Ее зубы впиваются в мою нижнюю губу, прикусывая ее так сильно, что я чувствую металлический привкус на языке. В моем горле раздается стон, когда она всасывает плоть, втягивая мою кровь в свой рот.

Окрашивая ее внутренности мной.

Мы — паутина из спутанных конечностей и синяков от прикосновений. Она срывает с моих плеч пиджак, разрывая ткань, жаждет прикоснуться ко мне, оказаться под моей кожей.

Поверхность для нее недостаточна. Она хочет быть под всем, что я создал снаружи, под моей плотью, в стенах моей головы. Ничего из того, что я даю ей, никогда не будет достаточно.

Несколько мгновений застывшего времени, мои руки в ее волосах, перебирающие дикие кудри. Мои пальцы раздвигают швы ее одежды. Тепло ее рта впивается в мой рот, вишни топят мои чувства.

Я еще сильнее прижимаюсь к ее маленькой фигуре и хриплю ей в рот, чувствуя, как ее оголенные соски тыкаются в мою грудь. Желание захлестывает все инстинкты, а о контроле я думаю лишь мимолетно. Все, о чем я могу думать, — это прикоснуться к ней.

Всю свою жизнь я хотел быть чистым. Кропотливо чистым.

И все, чего я хочу, все, чего я жажду, — это чтобы она сделала меня грязным. Обнажить передо мной всю глубину ее души, чтобы я мог разорвать ее на куски, если захочу, знать каждый ее дюйм, погрузить в нее руки и быть покрытым всем, что есть Лира Эббот, ее нездоровая близость.

Возможно, это другой вид близости, на который я способен, почти больной по своей природе. Я думаю о том, как мне хочется оказаться внутри нее. Я хочу, чтобы мой член был засунут между ее бедер, а моя кровь топила ее горло, и наши тела пытались слиться в одно.

Моя рука ласкает ее грудь, крутит чувствительный бутон между пальцами, заставляя ее вскрикивать, выгибая спину, я провожу языком по ее шее, исследуя все места, которые заставляют ее напрягаться.

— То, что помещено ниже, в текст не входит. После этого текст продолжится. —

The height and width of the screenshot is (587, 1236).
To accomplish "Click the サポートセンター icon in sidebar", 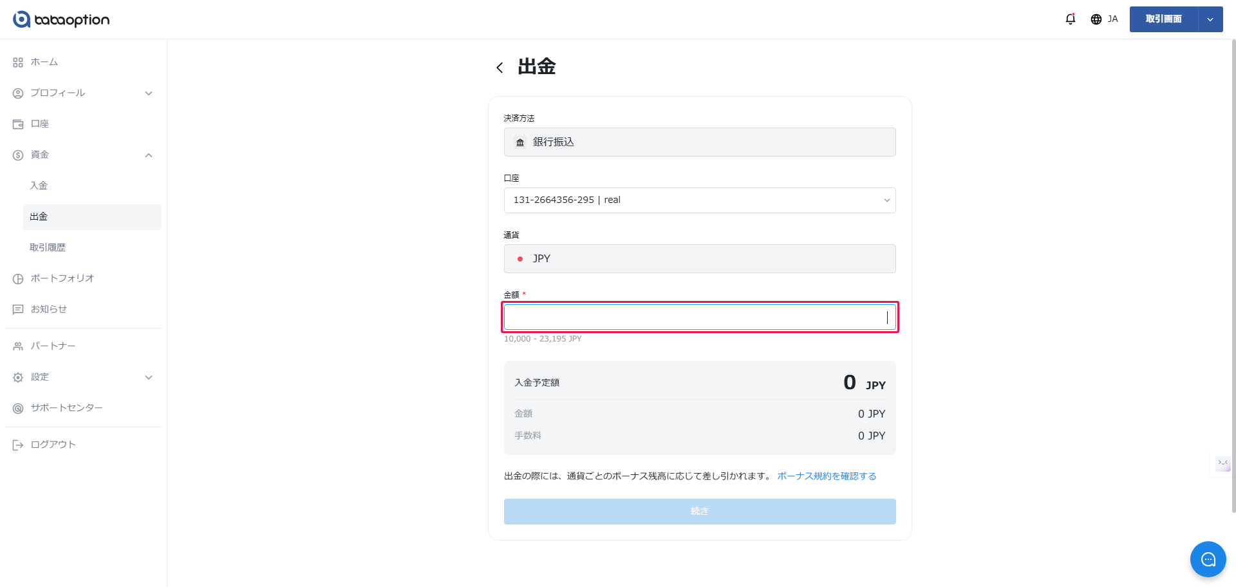I will click(18, 409).
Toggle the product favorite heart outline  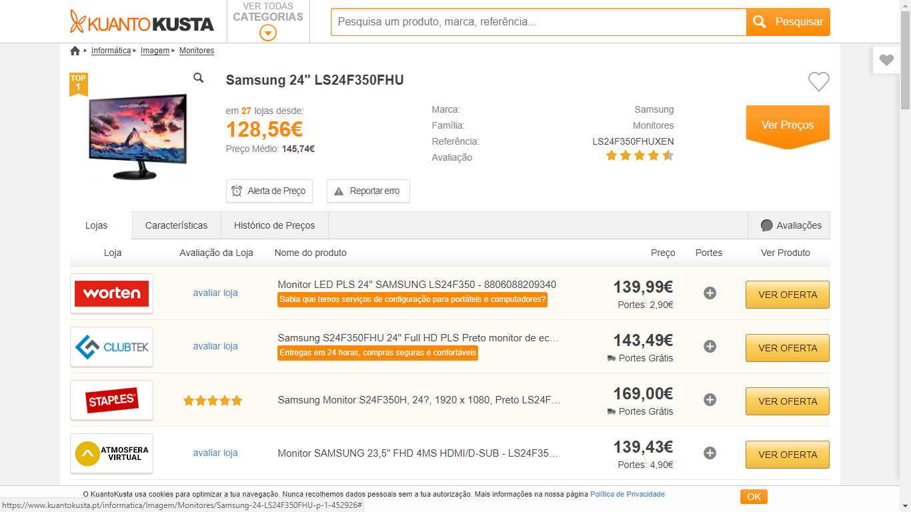pyautogui.click(x=818, y=81)
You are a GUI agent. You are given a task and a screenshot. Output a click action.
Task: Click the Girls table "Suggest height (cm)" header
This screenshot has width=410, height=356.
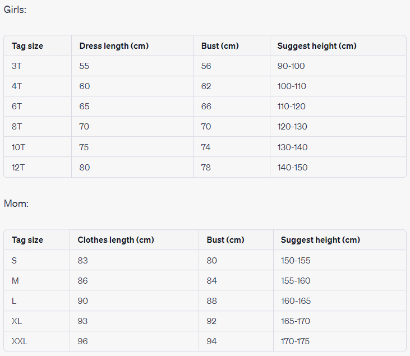click(317, 46)
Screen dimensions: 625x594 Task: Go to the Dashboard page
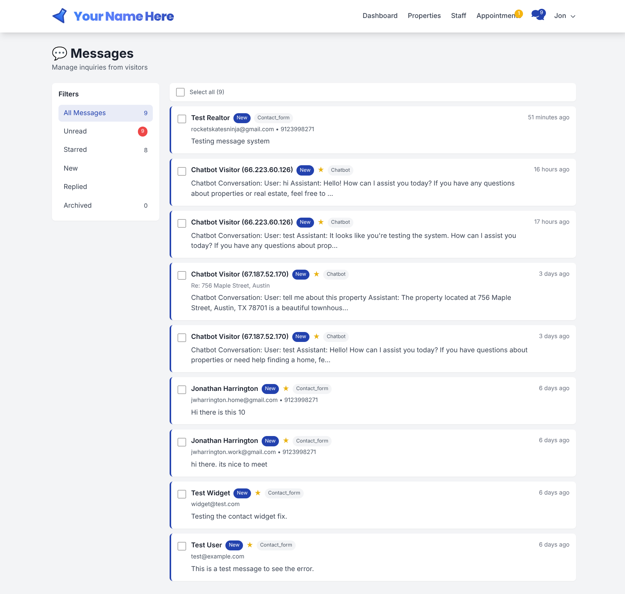pos(380,16)
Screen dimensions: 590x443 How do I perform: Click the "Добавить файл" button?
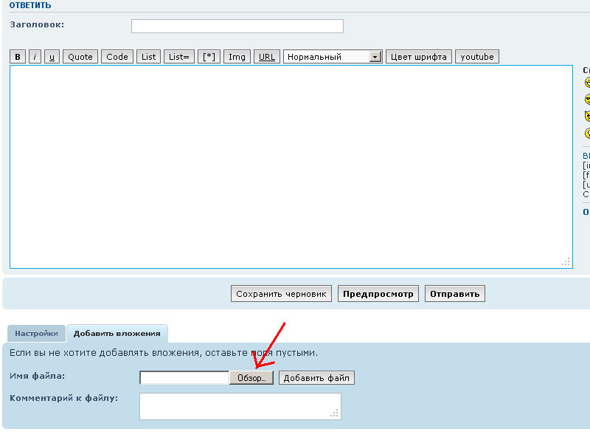[316, 378]
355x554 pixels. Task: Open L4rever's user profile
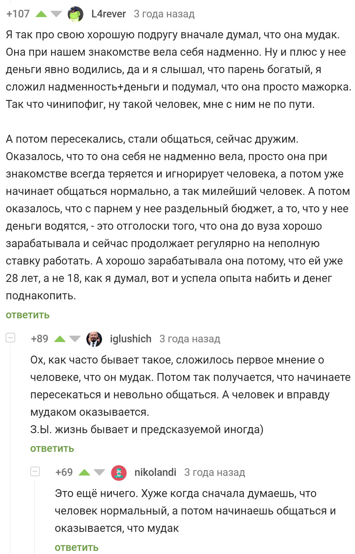tap(108, 14)
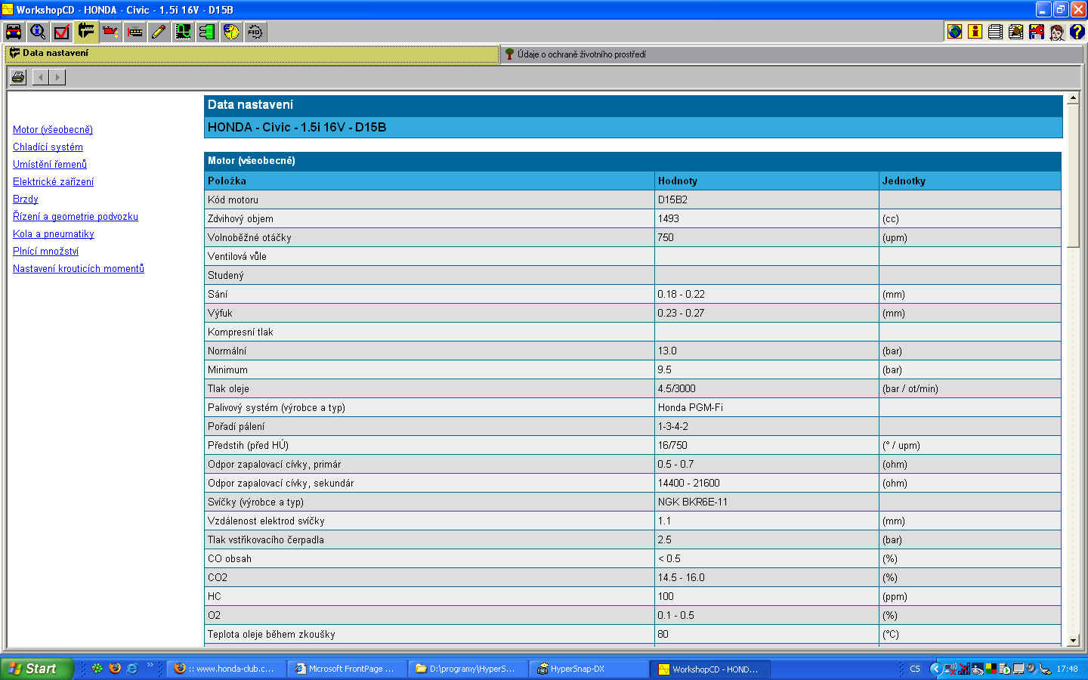1088x680 pixels.
Task: Click the FID gear icon
Action: point(255,32)
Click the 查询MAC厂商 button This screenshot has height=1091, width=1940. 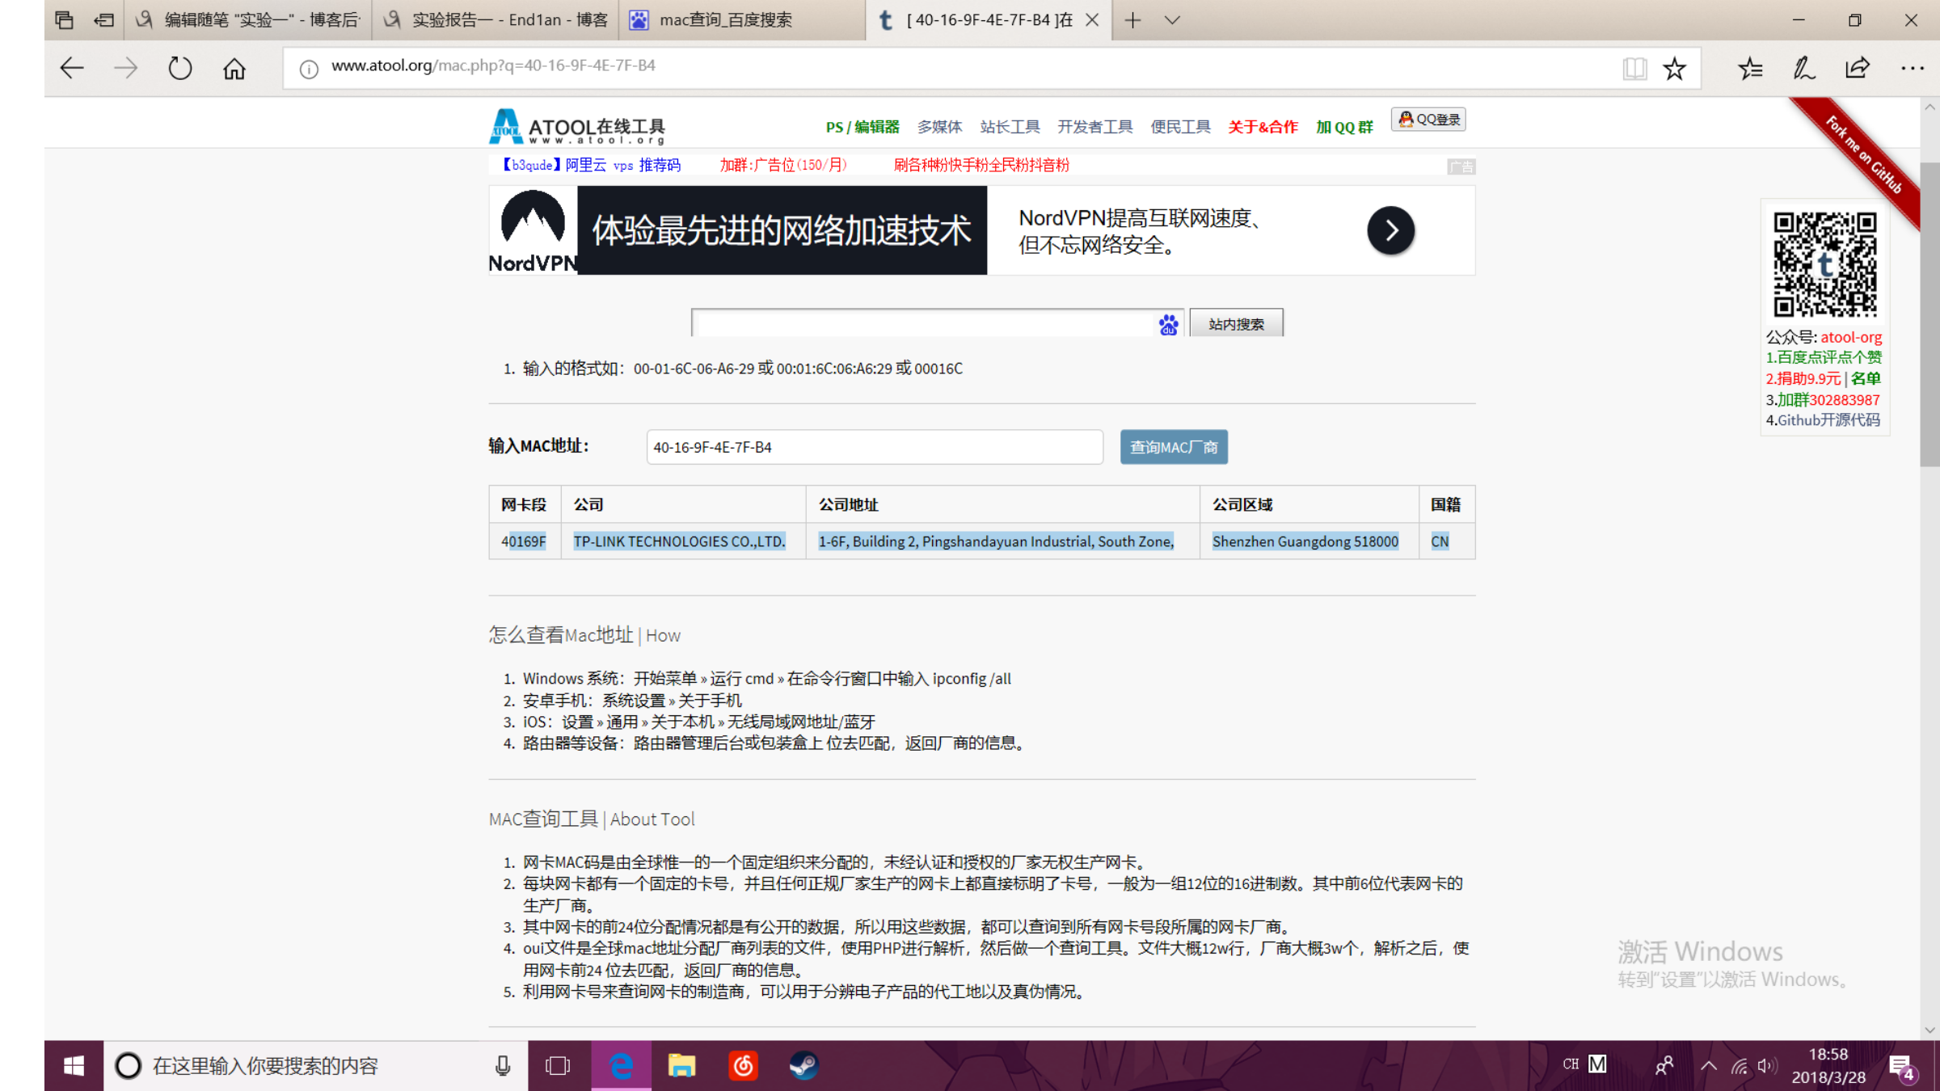1173,447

Нож в моей левой руке дергается, умоляя ее. Ленивым движением я провожу кончиком по ее обнаженной верхней части тела, наблюдаю, как мурашки бегут по коже, пока не достигаю вершины ее бедер.

Ее руки тянутся к низу юбки, задирая ее до талии, показывая мне пару лавандовых трусиков под ней. Мой член упирается в брюки, пульсируя при виде красных струек по ее молочным бедрам.

Я поворачиваю руку, вдавливая лезвие в ее ногу, скольжу постепенно, чтобы она почувствовала прикосновение металла. Она впивается ногтями в мои плечи, вгрызаясь в мышцы.

Ее брови нахмурены, в чертах лица застыло выражение страдания. Я пытаюсь успокоиться, но она удерживает меня на месте, в панике качая головой.

— Подожди, — говорит она, — я могу это выдержать. Продолжай.

Улыбка появляется на моих губах, когда я наклоняюсь вперед, прижимая трепетный поцелуй к пульсу в ее горле и чувствую теплую жидкость на боку моей руки.